At the same time, Rob Galloway (annualised self-rostering champion) spoke on how annualised rotas have changed things for the better in Brighton, not just for consultants but also trainees. It’s slow going but departments across the country are gradually taking this up for their own clinicians, so do get in touch with Rob if you want some advice on how you might be able to implement this for your own ED rota! The main point seems to be to just get on and take the plunge!

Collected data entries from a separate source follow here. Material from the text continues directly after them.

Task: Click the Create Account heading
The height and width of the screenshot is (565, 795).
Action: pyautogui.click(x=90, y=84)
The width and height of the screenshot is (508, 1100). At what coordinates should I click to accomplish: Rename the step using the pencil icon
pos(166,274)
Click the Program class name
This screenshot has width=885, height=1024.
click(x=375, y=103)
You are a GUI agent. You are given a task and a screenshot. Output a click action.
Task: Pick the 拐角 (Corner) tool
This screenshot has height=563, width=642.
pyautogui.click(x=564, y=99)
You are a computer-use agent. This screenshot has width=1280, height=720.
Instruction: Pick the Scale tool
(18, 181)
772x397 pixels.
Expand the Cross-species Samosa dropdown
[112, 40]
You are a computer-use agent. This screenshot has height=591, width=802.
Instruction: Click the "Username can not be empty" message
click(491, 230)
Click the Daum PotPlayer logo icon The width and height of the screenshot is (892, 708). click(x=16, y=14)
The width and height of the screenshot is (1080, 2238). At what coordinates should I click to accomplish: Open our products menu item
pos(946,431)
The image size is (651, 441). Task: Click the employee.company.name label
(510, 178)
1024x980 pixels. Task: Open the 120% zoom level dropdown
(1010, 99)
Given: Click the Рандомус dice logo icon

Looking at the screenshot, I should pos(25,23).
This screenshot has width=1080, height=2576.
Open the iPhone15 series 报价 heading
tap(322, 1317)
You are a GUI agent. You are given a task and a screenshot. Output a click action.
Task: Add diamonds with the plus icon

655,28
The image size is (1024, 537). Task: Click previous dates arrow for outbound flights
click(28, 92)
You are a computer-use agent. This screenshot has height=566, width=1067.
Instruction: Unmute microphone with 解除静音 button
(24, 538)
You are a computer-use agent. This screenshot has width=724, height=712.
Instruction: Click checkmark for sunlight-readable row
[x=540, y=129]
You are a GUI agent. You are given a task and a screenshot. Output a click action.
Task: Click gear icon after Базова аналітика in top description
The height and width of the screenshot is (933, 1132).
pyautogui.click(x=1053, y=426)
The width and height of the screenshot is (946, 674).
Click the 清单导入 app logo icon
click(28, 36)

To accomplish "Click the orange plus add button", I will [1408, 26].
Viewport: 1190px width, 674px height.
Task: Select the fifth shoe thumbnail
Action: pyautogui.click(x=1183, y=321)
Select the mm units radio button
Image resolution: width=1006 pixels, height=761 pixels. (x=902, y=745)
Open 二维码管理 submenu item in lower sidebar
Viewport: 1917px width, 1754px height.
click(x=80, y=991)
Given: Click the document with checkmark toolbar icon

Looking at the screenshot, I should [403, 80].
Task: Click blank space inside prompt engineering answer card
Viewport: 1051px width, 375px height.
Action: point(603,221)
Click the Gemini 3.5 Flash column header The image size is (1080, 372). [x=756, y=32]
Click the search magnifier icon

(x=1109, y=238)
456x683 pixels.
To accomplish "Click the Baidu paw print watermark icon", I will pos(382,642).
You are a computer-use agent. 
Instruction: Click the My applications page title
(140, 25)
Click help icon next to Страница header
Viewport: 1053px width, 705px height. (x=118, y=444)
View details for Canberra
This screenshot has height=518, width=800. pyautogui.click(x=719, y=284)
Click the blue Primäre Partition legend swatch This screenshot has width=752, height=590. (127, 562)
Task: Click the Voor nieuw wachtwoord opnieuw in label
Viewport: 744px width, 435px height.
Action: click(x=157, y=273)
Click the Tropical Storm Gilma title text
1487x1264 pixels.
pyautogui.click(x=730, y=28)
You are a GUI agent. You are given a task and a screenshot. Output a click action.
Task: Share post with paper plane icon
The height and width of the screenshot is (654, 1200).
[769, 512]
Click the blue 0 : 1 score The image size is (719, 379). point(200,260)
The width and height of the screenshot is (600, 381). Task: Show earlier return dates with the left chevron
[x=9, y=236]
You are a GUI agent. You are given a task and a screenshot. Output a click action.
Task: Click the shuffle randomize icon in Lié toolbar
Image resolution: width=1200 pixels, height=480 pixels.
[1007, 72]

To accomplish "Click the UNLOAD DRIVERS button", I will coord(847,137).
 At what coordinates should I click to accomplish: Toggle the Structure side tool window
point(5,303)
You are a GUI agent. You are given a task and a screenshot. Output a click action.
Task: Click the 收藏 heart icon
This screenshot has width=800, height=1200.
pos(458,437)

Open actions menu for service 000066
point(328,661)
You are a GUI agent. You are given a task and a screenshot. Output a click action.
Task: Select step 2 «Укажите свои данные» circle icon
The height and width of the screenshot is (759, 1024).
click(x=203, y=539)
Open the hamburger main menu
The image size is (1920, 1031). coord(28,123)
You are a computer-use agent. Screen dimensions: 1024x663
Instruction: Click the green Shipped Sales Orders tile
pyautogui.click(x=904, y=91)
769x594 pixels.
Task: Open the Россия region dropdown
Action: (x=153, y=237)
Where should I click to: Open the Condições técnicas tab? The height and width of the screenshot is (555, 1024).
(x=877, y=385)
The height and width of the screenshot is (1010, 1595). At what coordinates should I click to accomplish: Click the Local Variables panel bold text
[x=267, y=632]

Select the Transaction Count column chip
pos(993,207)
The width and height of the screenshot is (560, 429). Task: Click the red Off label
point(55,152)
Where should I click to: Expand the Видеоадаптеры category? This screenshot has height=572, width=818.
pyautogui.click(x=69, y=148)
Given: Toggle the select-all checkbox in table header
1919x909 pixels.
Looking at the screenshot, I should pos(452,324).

In the third stream there were some quick fire papers, and with only around 3 minutes to present their data, and 10 speakers I was very surprised when it finished on time! Here are some of the highlights:
Some qualitative research from Fleur Cantle in King’s College Hospital, London next around leadership. This really fits with changes the college is making to the 2020 curriculum, with an emphasis on clinical leadership from early on in training.
Aine Mitchell spoke on using clinical frailty scores as decision aids in the ED and wanted us to remember these things:
- Don’t use ageist cut offs for offering best care
- Your emergency department is a deliriumogenic environment
- Aim to prolong and improve life, but not to prolong death
Connor Putnam and team from Leicester developed a patient-input device for pain scoring, and found that patients rated their pain higher than was documented by clinicians. This ties in with other studies in the literature such as this one, and highlights a probable need to be better at pain scoring, recording and management.
Gordon Fuller (off of the Rod Little prize) has been doing some other work, this time around head scanning in patients on DOACs and whether they need one. Preliminary research is positive and will pave the way for a prospective study with a larger cohort so it will be good to follow this up in a few years.
Lastly, handover in the ED can be stressful for new or more junior trainees, you don’t know anyone and it can be sometimes difficult to feel comfortable giving someone else your unfinished work (Ed – though absolutely necessary). Through interviews and thematic analysis, Emily Park found that supportive and friendly relaxed handovers (rather than a more schoolteacher style) can help to reduce stress and provide opportunities for socialising and teaching for the juniors. Definitely something to think about.
That was all from the free papers, and the last session of the day gave principal and young investigators the spotlight, with Adrian Boyle (Principal Investigator of the Year award winner) discussing the benefits of collaboration in research.
We also heard from Juan Mercer, winner of the undergraduate essay prize, on external validation of the BIG (brain injury guidelines) criteria in traumatic brain injury, particularly focusing on a decision tool for discharge in low risk patients with traumatic injury (who at present we would usually admit solely for observation). The take-home message from this was that it may be possible to avoid admission in a select group with TBI.
Lastly the Young Investigator of the Year award winner was announced (well, actually it was announced in January but as it’s the annual scientific conference it was announced again). The winner was Sophie Richter who is an emergency medicine registrar in Cambridge with a keen interest in traumatic brain injury. You can find out more about her and her research on the RCEMlearning blog here, and we look forward to hearing from her at conferences in the future!
Well, that was day 2. A very busy day with lots to learn, and even more to go away and read up about in the days to come.